My ignorance! I've never heard of those SHA1 instructions, a quick search show they're used in OpenSSL but not mbed TLS
https://github.com/openssl/openssl/search?utf8=✓&q=sha1rnds4&type=
https://github.com/ARMmbed/mbedtls/search?utf8=✓&q=sha1rnds&type=
And, another (small) optimization would be appending the sha1-end-byte and sha1-padding-bytes to the CID, and then passing that directly to the 64-byte-sha1-core function (ie. avoiding the same padding to be repeated on each calculation).
Yeah I thought about that too, but my assumption is it will not impact the performance too much?
It might benefit more from preparing a series of CIDs in 512 bit blocks and feed it to a pipeline optimized sha1-core function, but this will only benefit the EMMC CID brute which by my opinion is less useful, and requires me to write/modify crypto lib code, as of now I just call them.
I thought the MBR and DSi partitions are using the same encryption on 3DS? That should be somewhat required to be so for DSi backwards compatibility. The MBR may contain different/extra data on 3DS (so brute forcing may fail when searching for certain "fixed" values in the MBR).
For the ConsoleID, I think the 3DS does have it's own "3DS ID" (for whatever 3DS things), and separate/crippled "DSi ID" (for DSi-style eMMC encryption). The latter one being reported to be 6B27D20002000000h on one n3DS console.
I'd admit I don't know most of this, but TWLTool had a 3DS TWL FIRM brute routine, which IIRC doesn't seem to be the same, but on the other hand it's not documented anywhere so it might be testing code that doesn't work yet.
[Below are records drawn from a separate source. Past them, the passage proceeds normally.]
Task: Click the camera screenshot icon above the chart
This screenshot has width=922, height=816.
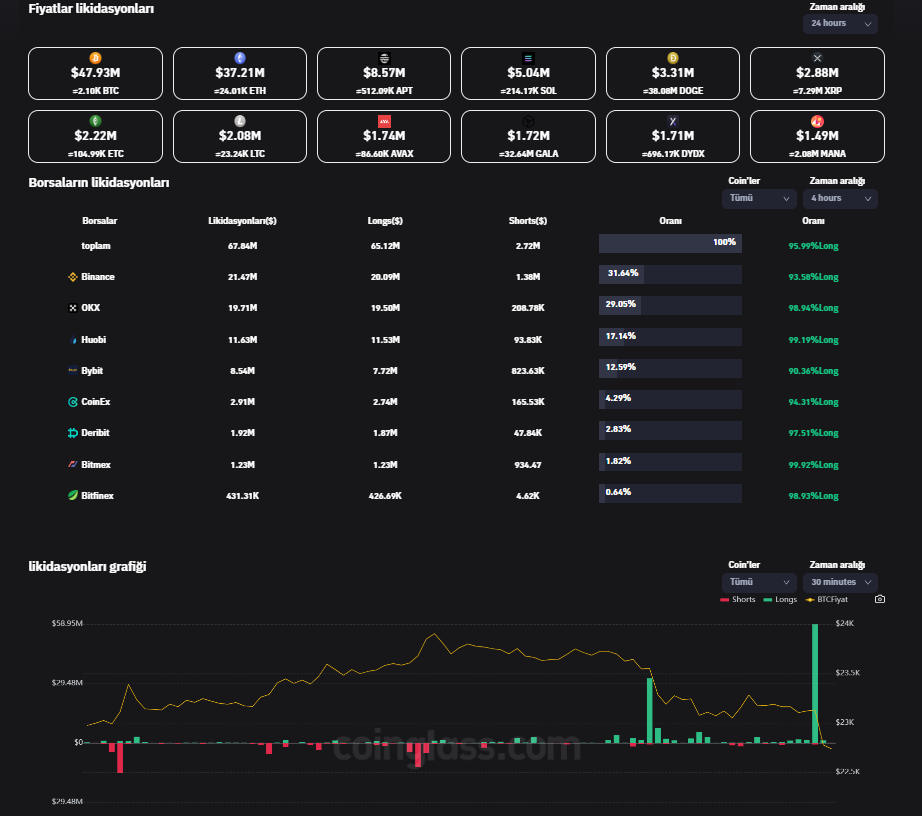Action: (879, 600)
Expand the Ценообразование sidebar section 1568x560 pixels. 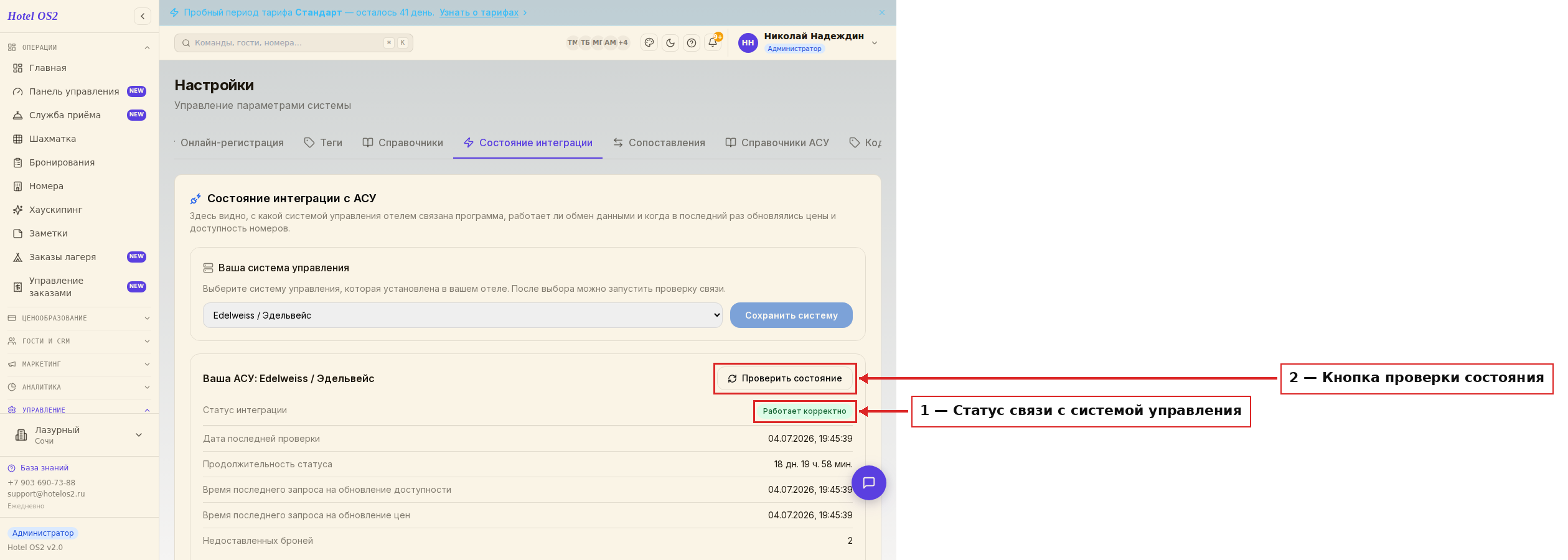79,318
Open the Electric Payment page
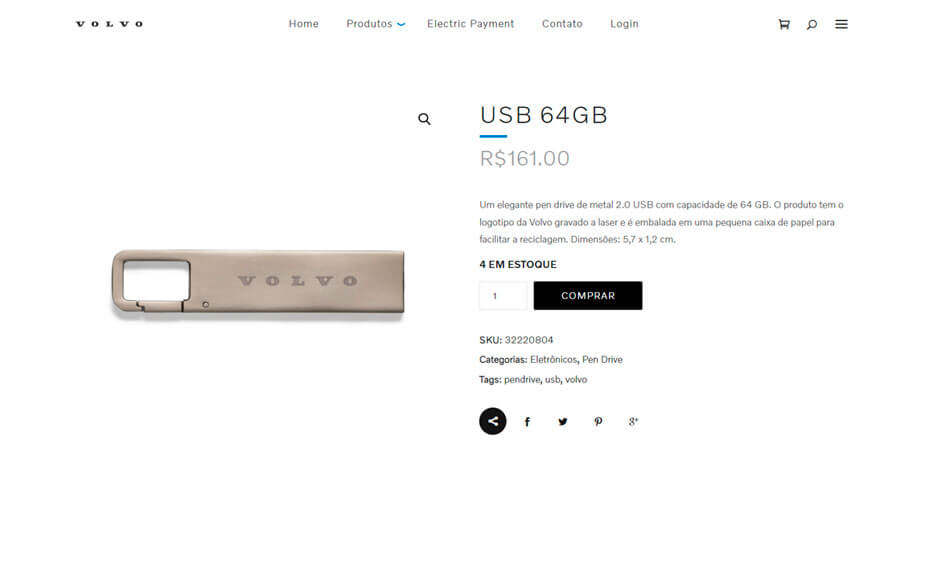Image resolution: width=926 pixels, height=568 pixels. (471, 24)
BTW, I saw TWLTool's 3DS brute expecting 16 bytes at offset 0x1e0 to be all zero, but I found out that's not true on DSi for having a 3rd partition, so I moved to verify offset 0x1f0 instead, which by coincidence is similar to your efforts as documented in that NGemu thread. Does 3DS TWL FIRM actually only had two partitions?
About my 3DS question, I was just wondering if they would be useful for archival or research purposes as there isn't much documentation on 3DS Console IDs, though I do understand that bruteforcing 3DS Console IDs is beyond the scope of this tool and practically useless to do anyways.
I'm really not the right person to answer this, but I've never heard anybody in the 3DS hacking community talking about this, it might be a sign?
Is there a way to dump the nand without hardmod yet?
I believe that requires you to have a working dsiwarehax to run fwtool.